É perto da hora do almoço, quando Thiago Fernando chega em casa com os filhos Henrique, de 4 anos, e Tarsila, 9, cada um comendo um saco de salgadinho. Também trouxe um refrigerante. Desempregado, ele cata e vende garrafas PET, papelão, vidro e latinhas de alumínio para garantir o sustento dos filhos. Além deles, tem Yasmin de 2 anos e Heloísa, que está para chegar a qualquer momento.
Com a alta na inflação dos alimentos, a regra é comprar o que dá. O salgadinho, por exemplo, engana a fome das crianças, é considerado uma "guloseima" e custa entre R$ 1 e R$ 2 o pacote, nas barraquinhas das comunidades.
O problema é a explosão no consumo desses produtos de baixo valor nutricional entre os brasileiros em geral e, principalmente, entre a população em situação de pobreza e pobreza extrema.
O fenômeno foi chamado por especialistas de "fome gorda". É o consumo de produtos ultraprocessados, como salsicha, biscoito, suco em pó, miojo, mortadela e salgadinho, que tem aumentado a taxa de obesidade entre a população pobre, enquanto as pessoas continuam passando fome e estão malnutridas.

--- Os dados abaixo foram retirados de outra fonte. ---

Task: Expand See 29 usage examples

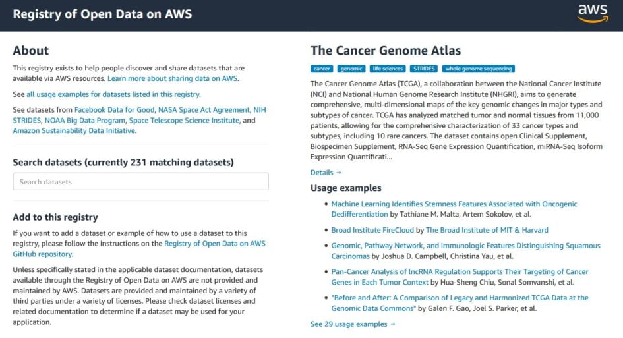Action: click(x=353, y=324)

Estudioso de Josué de Castro (autor de Geografia da Fome), o sociólogo e membro da Coordenação Executiva da Rede Brasileira de Pesquisa em Soberania e Segurança Alimentar e Nutricional (Rede Penssan), Renato Carvalheira, destaca o papel que a indústria de alimentos passaram a ter no País, alterando os hábitos de consumo.

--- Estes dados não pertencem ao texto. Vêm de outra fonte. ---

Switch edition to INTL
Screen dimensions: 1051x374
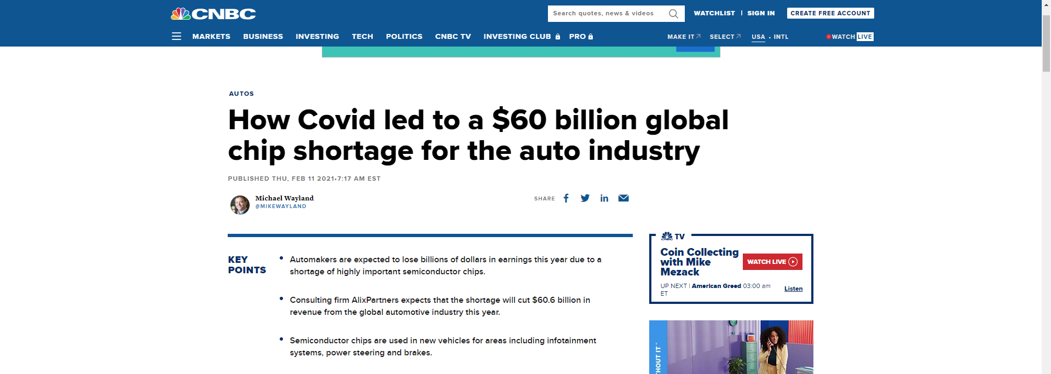[x=781, y=37]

"Hoje nós temos a questão dos ultraprocessados. Na época de Josué de Castro não falava disso, porque o Brasil ainda era muito agrário. Mas já apontava para a chamada fome oculta, que falava da monotonia alimentar, de sempre comer a merma coisa. Trazendo para os dias de hoje, os ultraprocessados são uma classificação da Faculdade de Saúde Pública da USP, reconhecida mundialmente, que divide os alimentos em in natura, processados e ultraprocessados", observa Carvalheira.
Essa divisão alerta para um problema sério que o Brasil está vivendo de uma transição nutricional, em que se convive com a fome (escassez e quantidade) e com a fome de qualidade, de nutrientes, da má-nutrição.
"As pessoas têm comido menos carne, menos legumes, menos frutas e aumentado o consumo de salgadinhos, macarrão instantâneo, salsicha. É uma fome qualitativa", alerta.
No caso da carne, a queda no consumo é recorde. Com a volta da fome e a escalada da inflação é difícil encontrar quem esteja consumido carne nas comunidades de baixa renda.
Até o ovo faz tempo que saiu do cardápio e foi substituído pela salsicha no prato das classes D e E. Com um pouco de molho é como se "virasse" uma carne.
Desde 2020, a carne foi sumindo do prato do brasileiro. Pelos dados históricos da Companhia Nacional de Abastecimento (Conab), em 2006 o País teve um consumo recorde de 42,8 kg de carne bovina por pessoa.
Para este ano, a previsão é de um recorde ao contrário, com a menor média registrada, ficando em 24,8 kg por pessoa.